Other focus areas: improving insurance reimbursement rates, standardizing screening scoring mechanisms, helping providers interpret the results and determining next steps.
Tools to act: One of Hasson’s projects is getting mobile CT lung cancer screening units into areas that don't have screening programs. “Mobile units have been helpful with breast and cervical cancer screening. A town in North Carolina piloted a program through private funding to have low-dose lung cancer screening for patients who don't have insurance, and it worked out very well. I think we could use that model to help reach patients in New Hampshire and Vermont.”
Hasson’s team also has survey efforts underway for patients and providers to gather specifics to the barriers in play for lung cancer screening. Survey results may shed light on why patients do or don’t get screened—and why providers do or don’t recommend screening.

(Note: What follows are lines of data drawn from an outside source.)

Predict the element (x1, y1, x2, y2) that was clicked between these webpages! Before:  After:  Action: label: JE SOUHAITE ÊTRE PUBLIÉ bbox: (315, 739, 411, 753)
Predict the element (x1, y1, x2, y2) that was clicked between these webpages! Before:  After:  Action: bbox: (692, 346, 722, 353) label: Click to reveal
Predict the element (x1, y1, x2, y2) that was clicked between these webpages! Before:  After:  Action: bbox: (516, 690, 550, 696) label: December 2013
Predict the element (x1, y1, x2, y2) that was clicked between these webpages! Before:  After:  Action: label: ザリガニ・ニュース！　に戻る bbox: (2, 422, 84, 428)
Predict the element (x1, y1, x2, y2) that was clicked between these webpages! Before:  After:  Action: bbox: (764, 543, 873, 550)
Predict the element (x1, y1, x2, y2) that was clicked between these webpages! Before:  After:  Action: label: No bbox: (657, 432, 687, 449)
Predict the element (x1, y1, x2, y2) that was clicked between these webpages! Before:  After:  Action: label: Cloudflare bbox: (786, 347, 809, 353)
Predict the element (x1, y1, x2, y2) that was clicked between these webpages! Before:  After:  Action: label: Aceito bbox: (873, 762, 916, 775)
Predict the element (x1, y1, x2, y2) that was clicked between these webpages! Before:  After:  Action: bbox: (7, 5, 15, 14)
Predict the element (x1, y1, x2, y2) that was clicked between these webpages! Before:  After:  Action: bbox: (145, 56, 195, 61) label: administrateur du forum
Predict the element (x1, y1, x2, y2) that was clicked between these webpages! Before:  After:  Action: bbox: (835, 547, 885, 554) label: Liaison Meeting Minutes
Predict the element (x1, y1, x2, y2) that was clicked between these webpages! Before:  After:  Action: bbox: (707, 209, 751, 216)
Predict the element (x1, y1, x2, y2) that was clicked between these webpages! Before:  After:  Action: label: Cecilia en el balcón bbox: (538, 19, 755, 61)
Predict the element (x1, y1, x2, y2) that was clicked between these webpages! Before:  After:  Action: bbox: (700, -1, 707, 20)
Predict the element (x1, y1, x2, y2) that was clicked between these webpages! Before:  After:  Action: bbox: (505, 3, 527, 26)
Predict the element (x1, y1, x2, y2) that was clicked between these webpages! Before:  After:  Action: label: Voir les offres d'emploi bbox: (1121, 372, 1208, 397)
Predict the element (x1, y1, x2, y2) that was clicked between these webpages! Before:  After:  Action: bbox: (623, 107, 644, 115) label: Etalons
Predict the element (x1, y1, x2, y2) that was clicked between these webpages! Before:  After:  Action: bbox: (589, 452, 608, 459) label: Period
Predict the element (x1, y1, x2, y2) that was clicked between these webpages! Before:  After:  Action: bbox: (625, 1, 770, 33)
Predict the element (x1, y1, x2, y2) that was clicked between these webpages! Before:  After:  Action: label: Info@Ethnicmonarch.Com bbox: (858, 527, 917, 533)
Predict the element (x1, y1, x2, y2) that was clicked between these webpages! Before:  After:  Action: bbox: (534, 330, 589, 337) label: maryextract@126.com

At the NCCC Pavilion, a Pulmonary Nodule Clinic opened to help primary care providers if screening scans need follow-up. It takes the burden off the providers’ shoulders to have them simply refer patients to the clinic.
A call to action
Lung cancer screening saves lives. “I encourage my medical colleagues to educate themselves about screening,” Hasson said. “There's already so much you do to help keep our patients alive and healthy. This is an opportunity to participate in something that has been shown over and over again to save lives.
“Lung cancer is treatable and potentially curable,” she added, “but we have to catch it early.”
Hasson encourages patients to ask their providers about screening and not to be afraid of what comes along with that. “We will help you along the way, and this is something that could save your life.”